As the market participant, the sink or load serving entity owns a 100 MW FTR. The credit from the FTR is 100 MW multiplied by ($7-(-$3)) = $1,000. Notice the FTR credit covers only congestion and not the total difference in LMP between the points; generation and sink. So how are FTRs acquired? As mentioned previously, market participants acquire FTR’s by bidding into auctions run by PJM. The cost of the FTR may exceed the cost of congestion in some cases, in other cases the FTR may be less than the cost of congestion. There are many factors such as demand patterns, transmission outages, generation costs, and generation outages that can affect congestion and ultimately the value or cost of an FTR.
Auction Revenue Rights (ARRs) are another tool provided by PJM. ARRs provide a revenue stream to firm transmission customers to offset the purchase price of FTRs. ARRs are allocated annually to owners of firm transmission. The holder of the ARR can choose to receive a credit from PJM or to convert the ARR into FTR, referred to as self-scheduling ARRs. If the owner takes the ARR credit but does not purchase an FTR, they are then exposed to the congestion portion of the LMP. The allocation of ARR credits is complex and the credits may not always be available.
Many factors influence your retail energy price on a daily basis. During the course of our monthly Customer Insights publications, we’ve addressed the impact weather and natural gas has on retail energy prices. Now we’ve provide you with a behind-the-scenes look at the first step to arriving at the pure wholesale energy price to give you a better understanding of the complexity of the daily market.
In discussing Transmission Congestion and associated FTRs and ARRs, we have really only scratched the surface of what is a very involved and complex topic.
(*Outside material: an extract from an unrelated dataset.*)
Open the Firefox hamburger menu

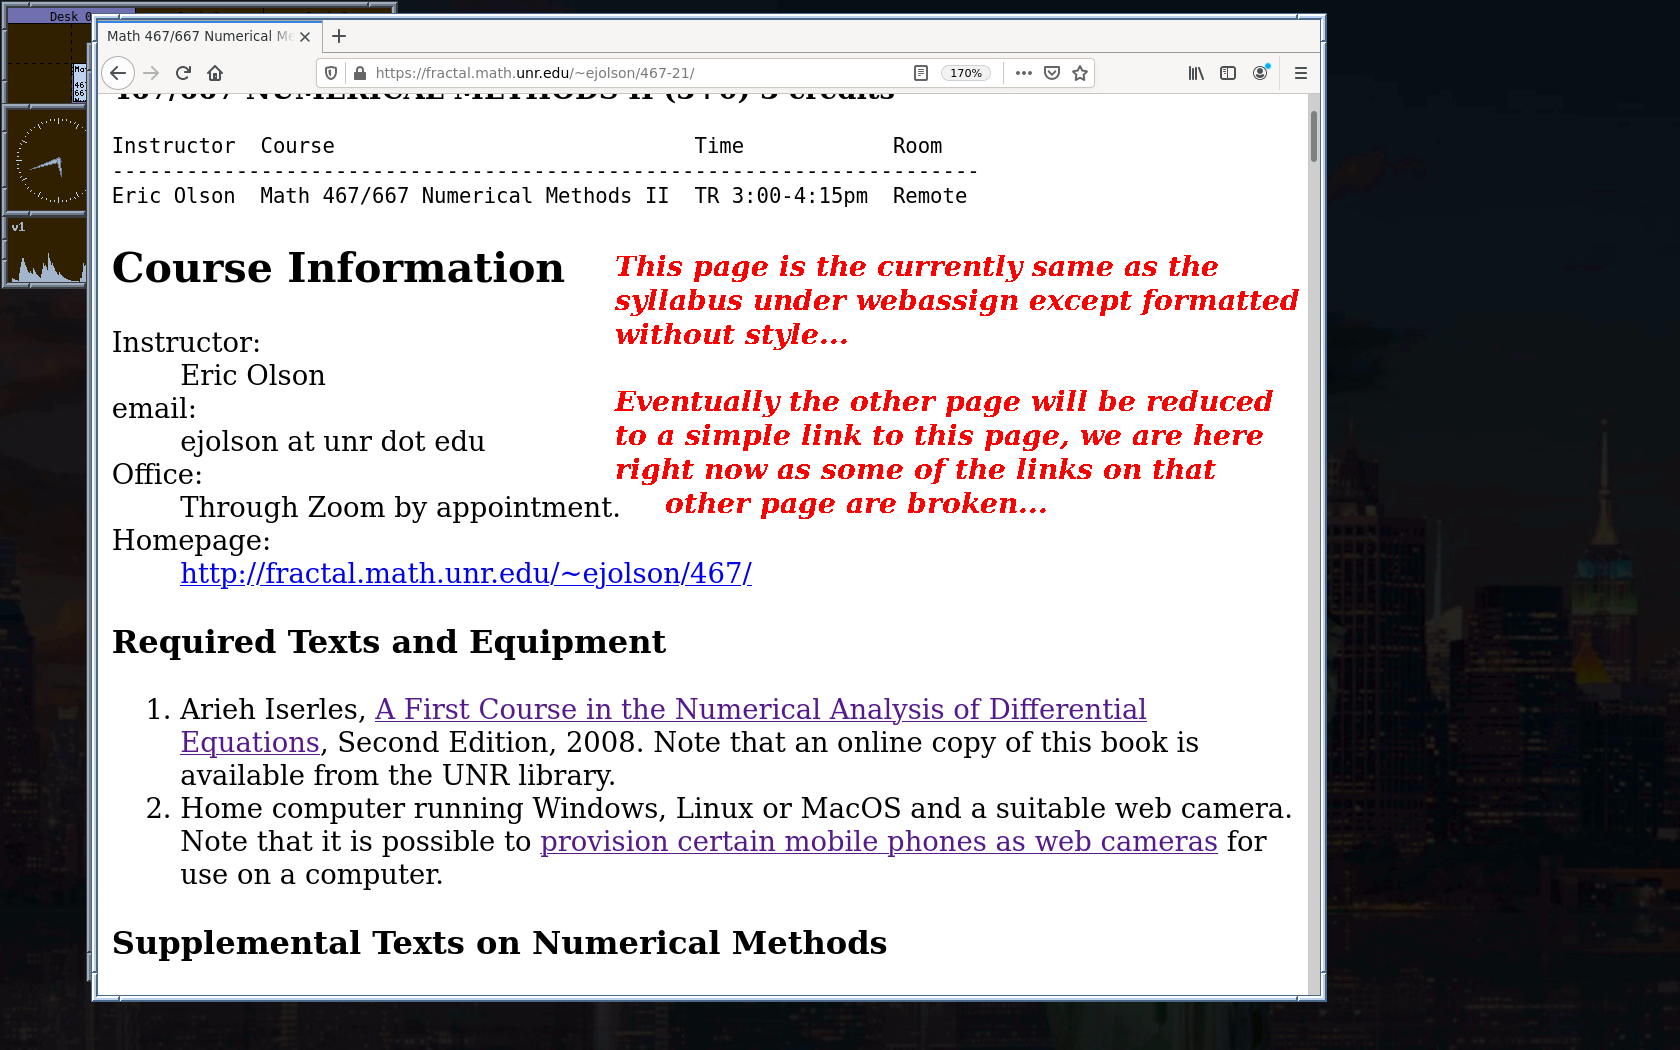point(1300,72)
To learn more or to answer questions you may have, speak with your AEP Energy advisor
• During the month of April, natural gas prices were mixed, while power prices were stronger throughout the curve.
• Prompt month (May 2018) natural gas at Henry Hub was up $0.030/MMBtu to close at $2.763/MMBtu.
• Balance of the year (June – December 2018) was up $0.039/ MMBtu to $2.823/MMBtu.
• Further out the curve, Calendar 2019 was off $0.071/MMBtu to $2.720/MMBtu, and Calendar 2020 was off $0.072/MMBtu to $2.703/MMBtu.
Power PJM – Ohio
• Power, on the other hand, pushed higher throughout the curve as heavy outages and below normal temperatures during the month of April resulted in robust liquidations.
• April 2018 on peak AEP – Dayton Hub liquidated over $40.00/ MWh, which was almost $5.00/MWh higher from where the market was trading at the end of March.
• This strength reverberated throughout the curve as May 2018 was up $3.35/MWh to $38.75/MWh, and June 2018 was up $0.85/MWh to $35.55/MWh.
• Balance of the year (June – December 2018) climbed $0.58/ MWh to $36.06/MWh.
• In the calendar years, 2019 was up $0.53/MWh to $35.22/ MWh and 2020 was up $0.22/MWh to $34.59/MWh.
• PJM ComEd zone April 2018 day-ahead peak power climbed $4.08/MWh closing the month at $32.30/MWh.
• MISO Illinois.Hub April 2018 day-ahead peak power increased significantly by $7.90/MWh to $34.45/MWh.
• Cold weather patterns continued through Illinois during April attributing to increased power prices.
Any references made to prompt month natural gas will normally be associated with a range starting the first day of the month through the final settlement of the respective prompt month natural gas contract. Other references to forward natural gas prices and all power prices will be based on a range starting the first day of the month through the final day of the month.